Kata Kunci: Klausa Independen dan Bahasa Bali Dialek Negara

 

 

 

 

 

 

ABSTRACT

Asmy Azizah, 2020. Independent Clause Structure of Balinese Language, State Dialect. Thesis, Indonesian Language Education Study Program, Department of Language and Arts Education, Faculty of Teacher Training and Education, Tadulako University. I Gusti Ketut Alit Saputra, M.Hum.
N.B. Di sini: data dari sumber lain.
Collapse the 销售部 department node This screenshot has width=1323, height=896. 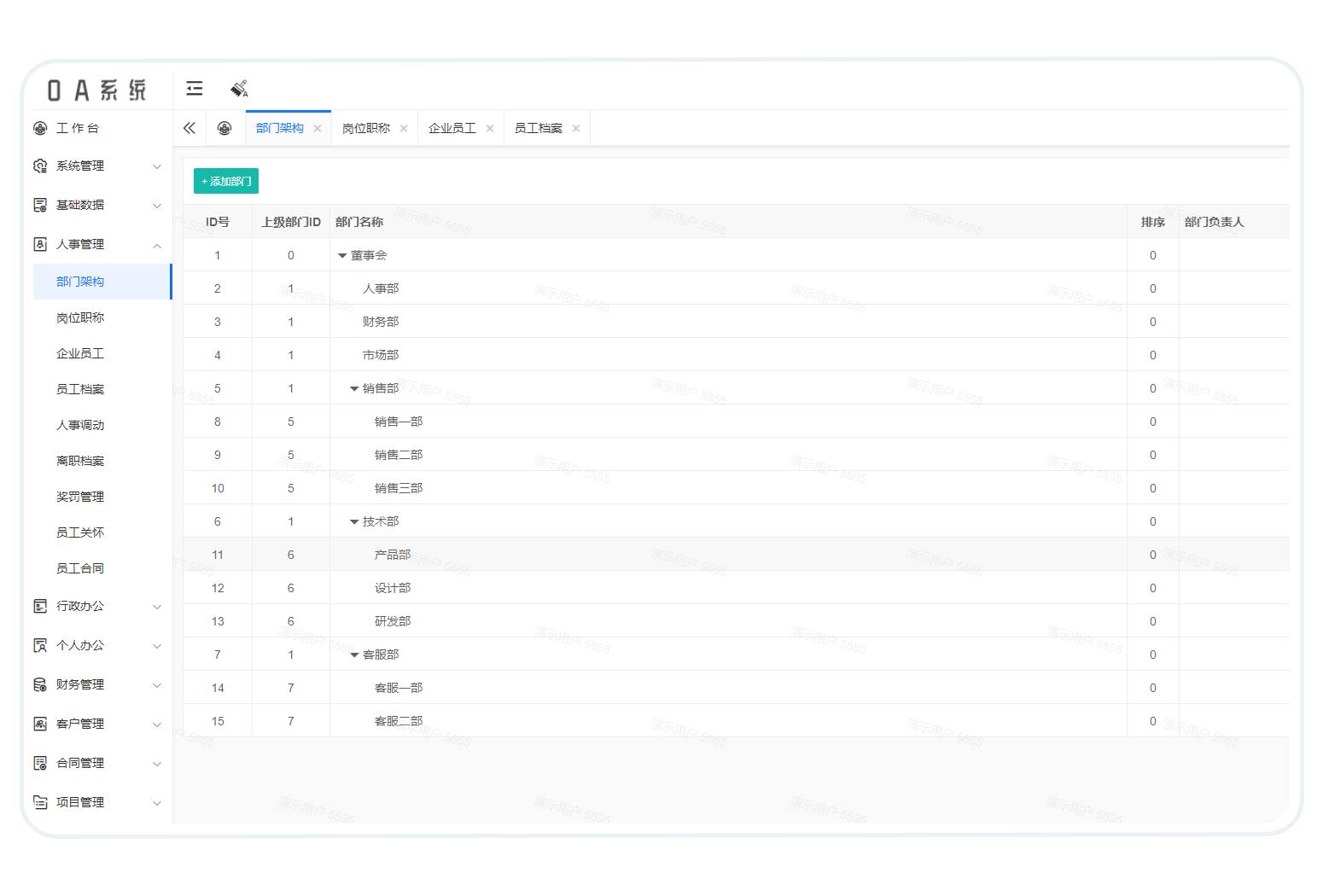tap(354, 388)
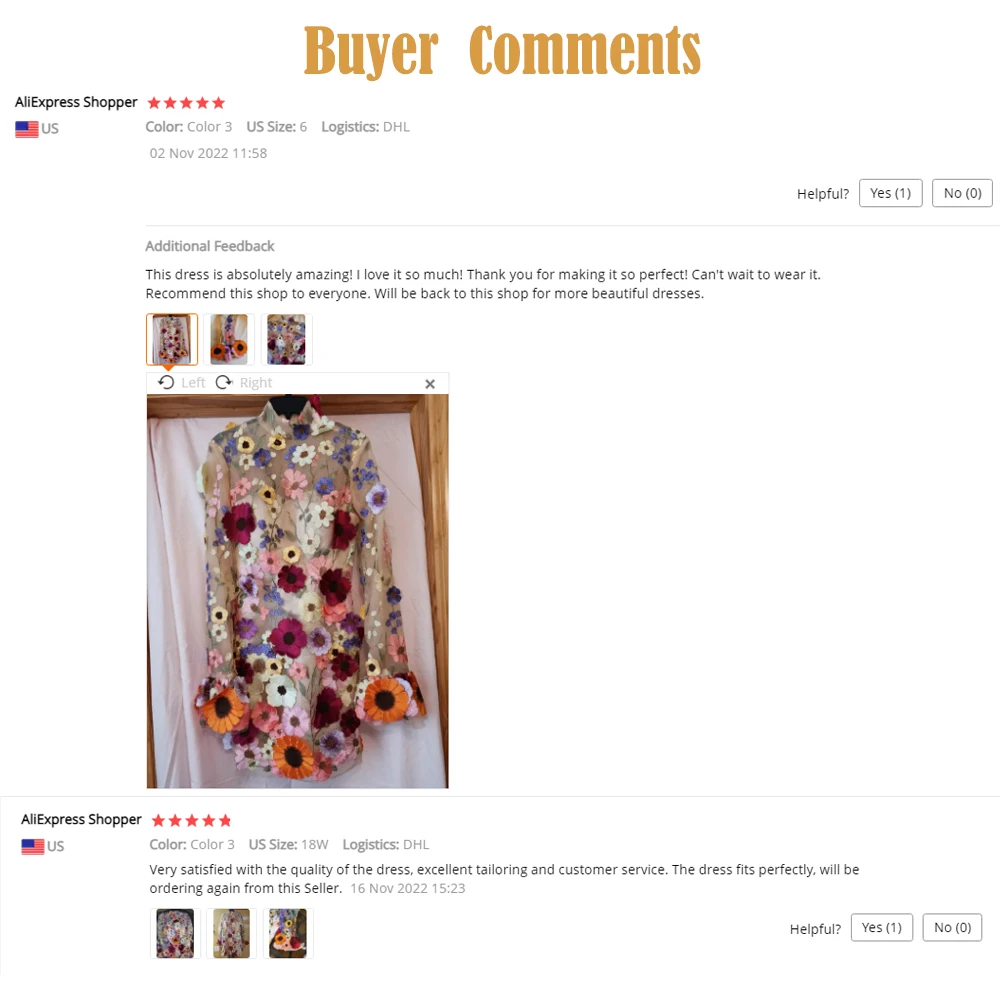Open last thumbnail of size 18W review
1000x1000 pixels.
(288, 934)
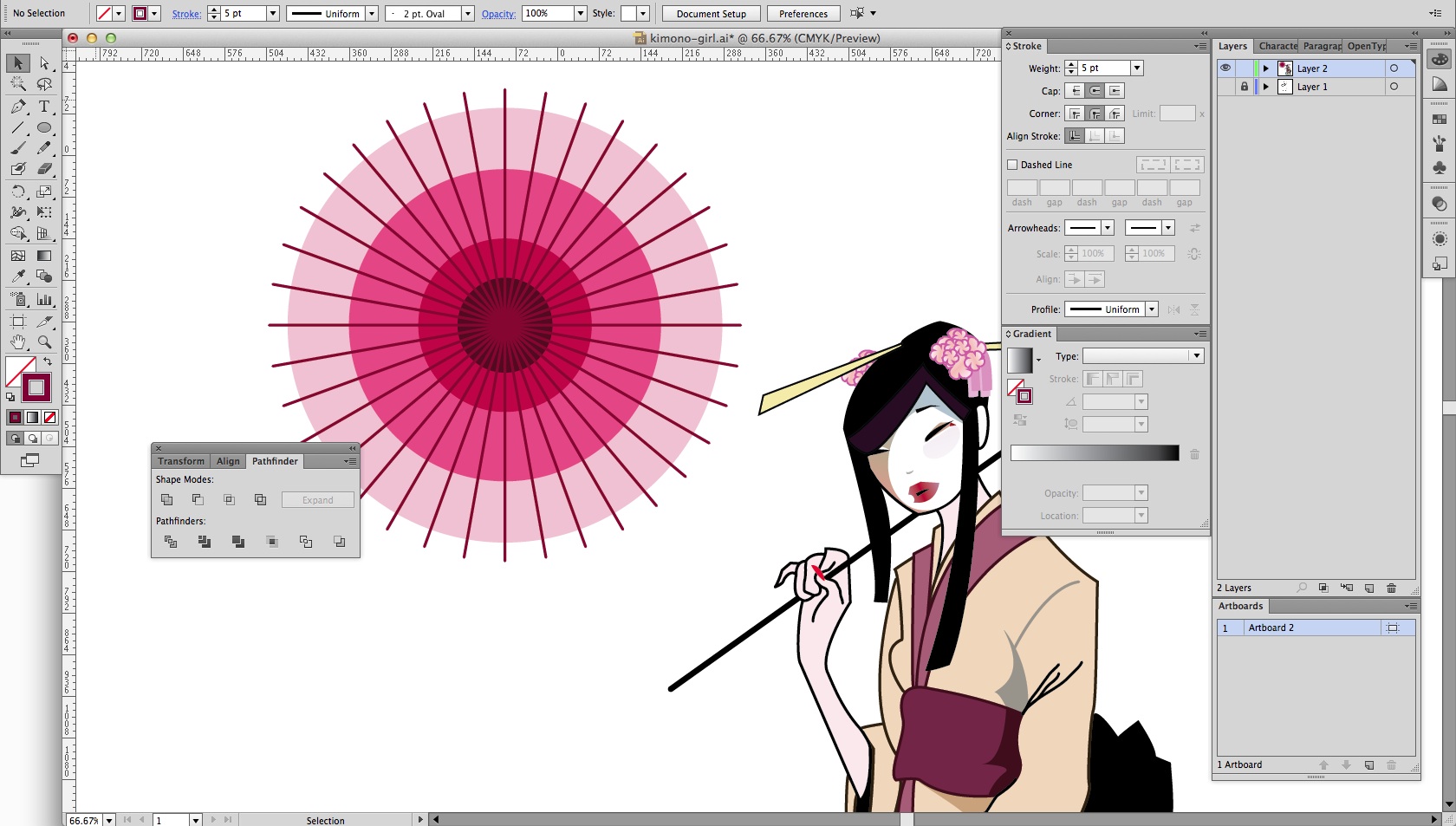Click the Stroke color swatch in toolbox
The height and width of the screenshot is (826, 1456).
(36, 387)
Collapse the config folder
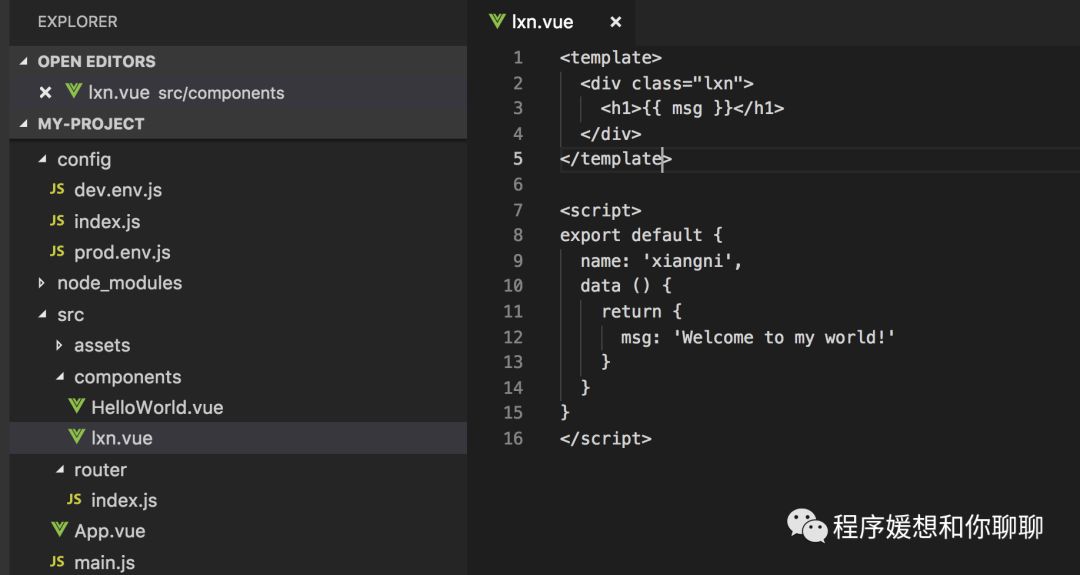This screenshot has width=1080, height=575. pos(42,159)
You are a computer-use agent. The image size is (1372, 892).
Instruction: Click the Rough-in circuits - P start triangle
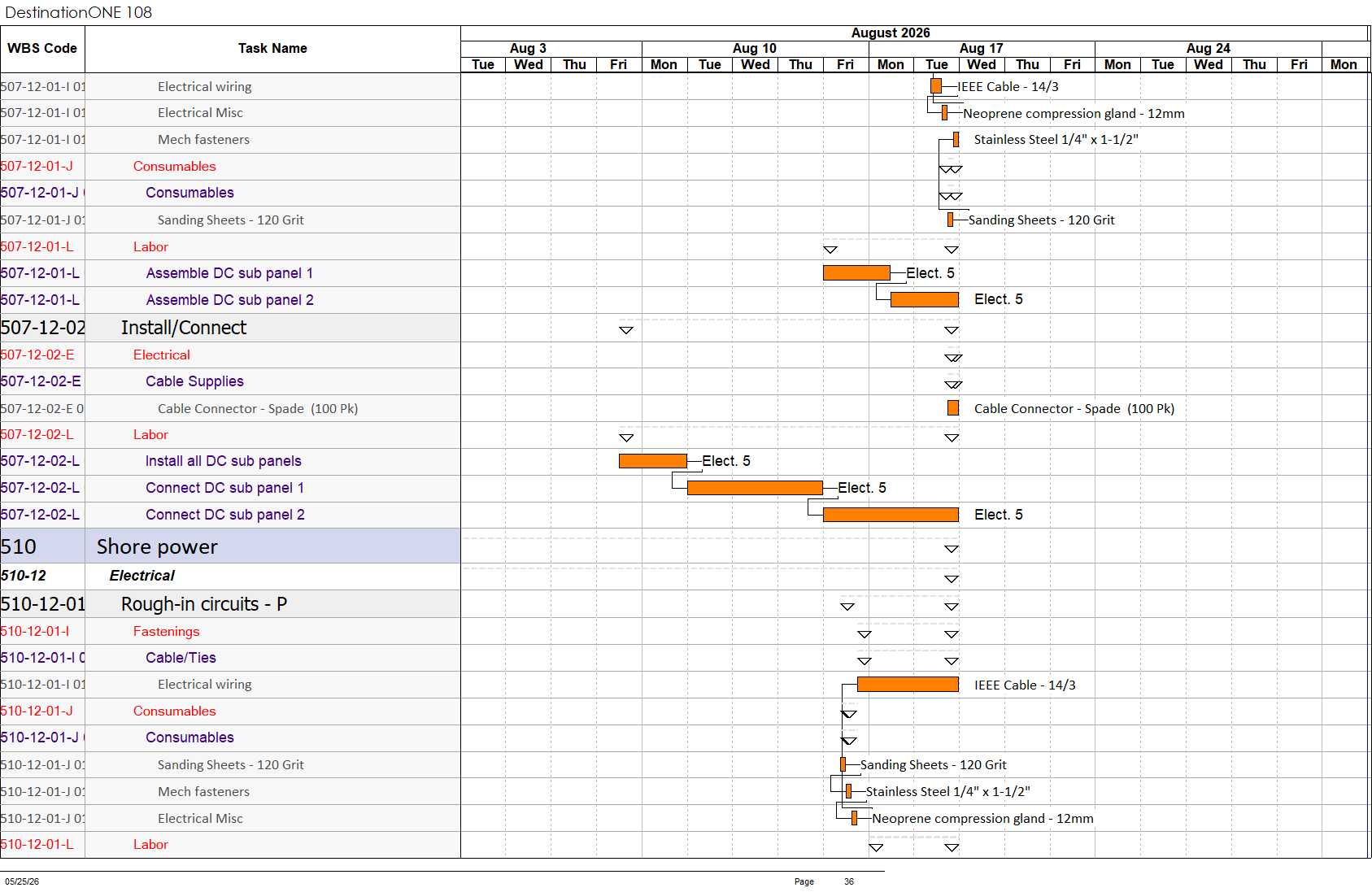pyautogui.click(x=847, y=607)
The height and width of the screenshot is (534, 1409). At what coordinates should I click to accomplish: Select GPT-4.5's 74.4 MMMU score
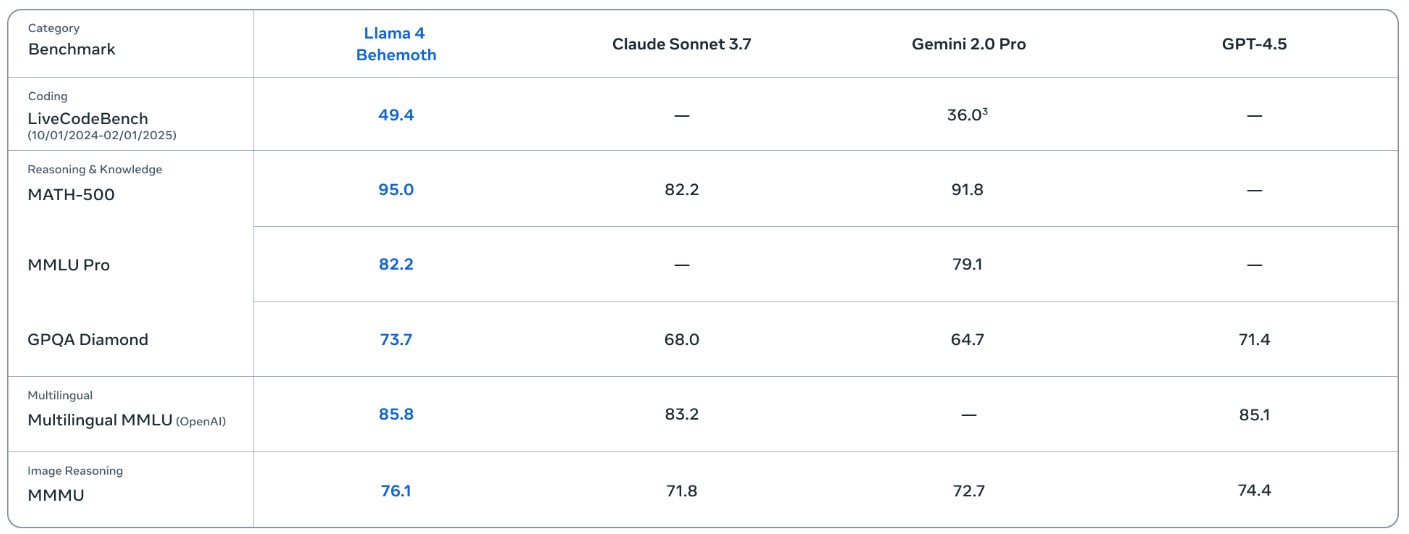click(1254, 490)
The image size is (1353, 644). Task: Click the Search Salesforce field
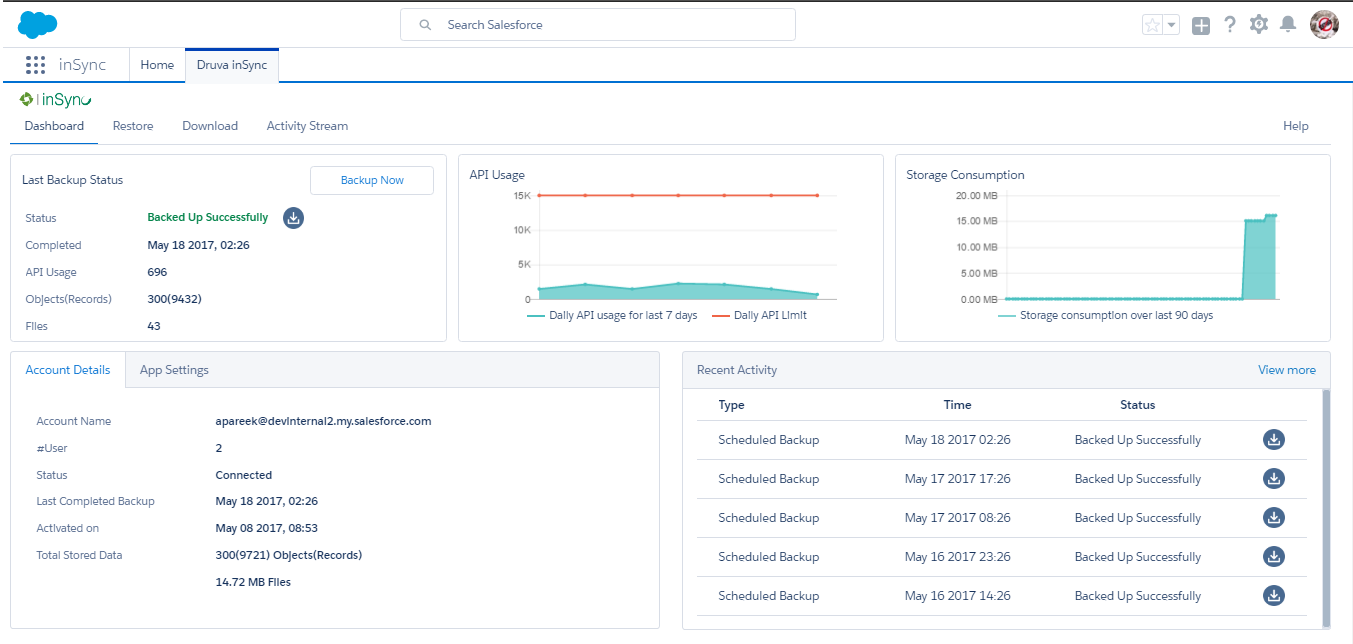pos(598,25)
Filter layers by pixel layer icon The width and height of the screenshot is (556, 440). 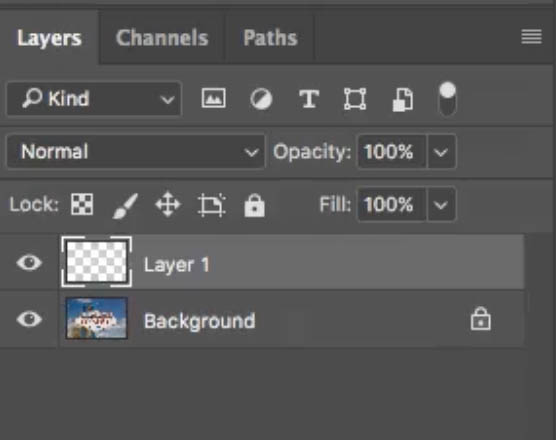213,98
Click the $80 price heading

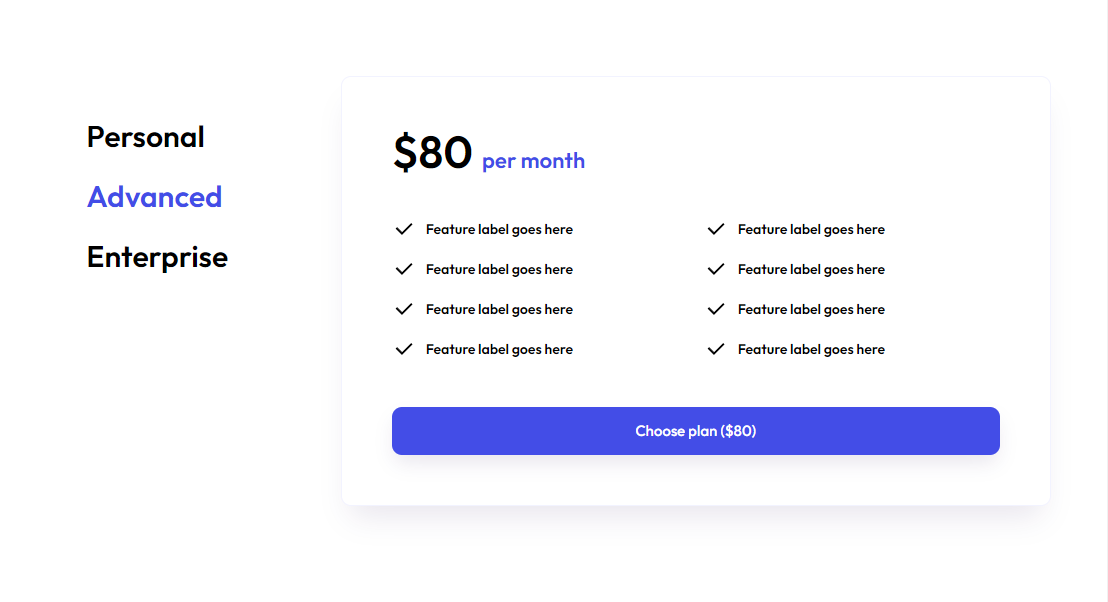coord(432,153)
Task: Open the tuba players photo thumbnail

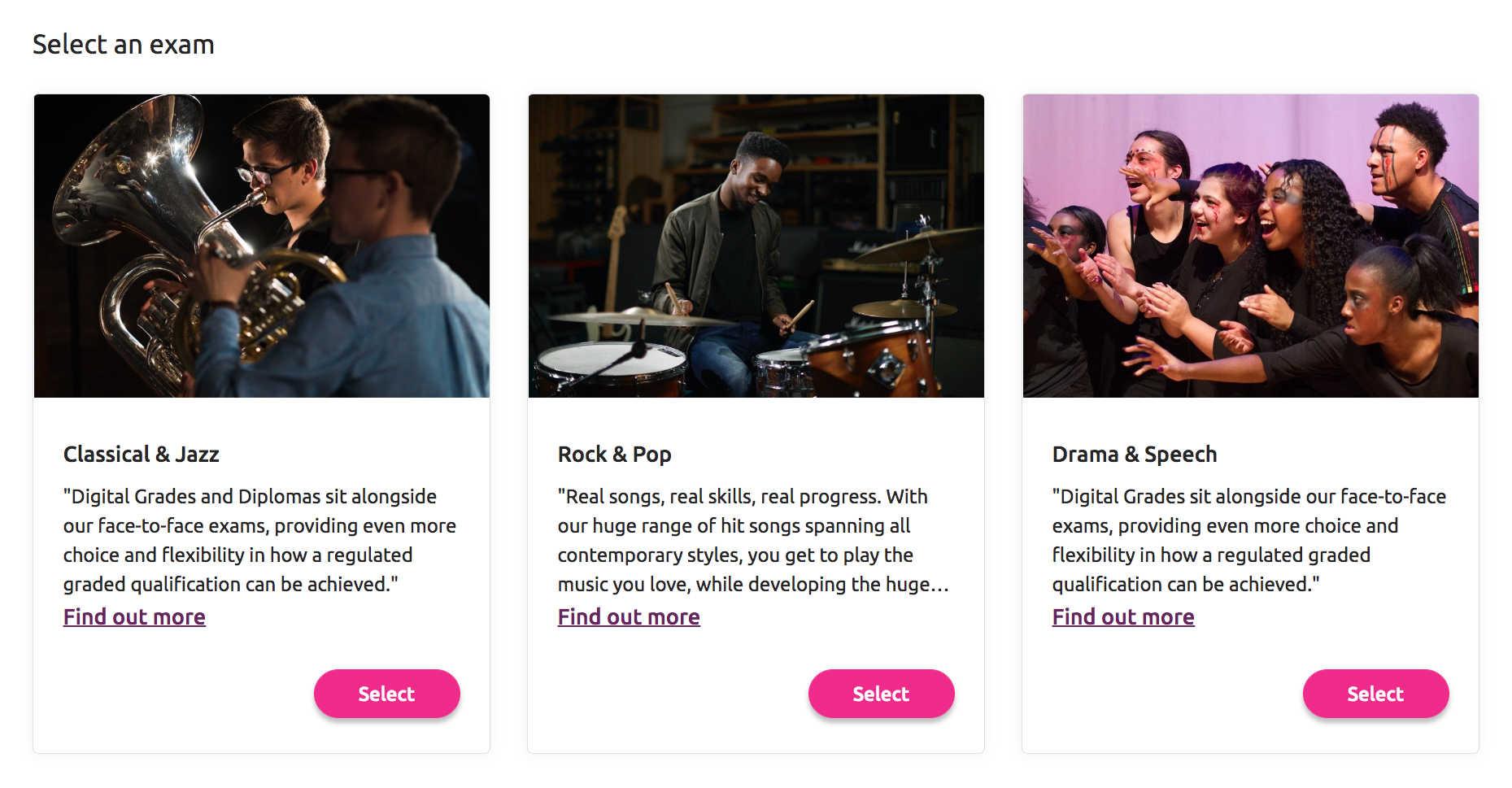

The focus of the problem in this study is how the independent clause of the Balinese dialect of the State. In connection with these problems, this study aims to describe the independent clause structure of the Balinese dialect of the State. The object of this research is the Balinese dialect of the State used by the Balinese in the village area of ​​Lilimori. In this study, data was obtained from one source, namely oral data as the main data (primary data). This study uses a qualitative method. The research data were described in written words. Data collection was carried out using the listening method and proficient method accompanied by advanced techniques. In analyzing the collected data, the researcher used the equivalent method and the distribution method and presented it using formal methods and informal methods. Based on the results of research carried out, the independent clause of the Balinese dialect of the State consists of (1) basic clauses (derivators) which include transitive clauses, intransitive clauses, and equative clauses. (2) derivative clauses (derivation) which include causative and non-causative clauses.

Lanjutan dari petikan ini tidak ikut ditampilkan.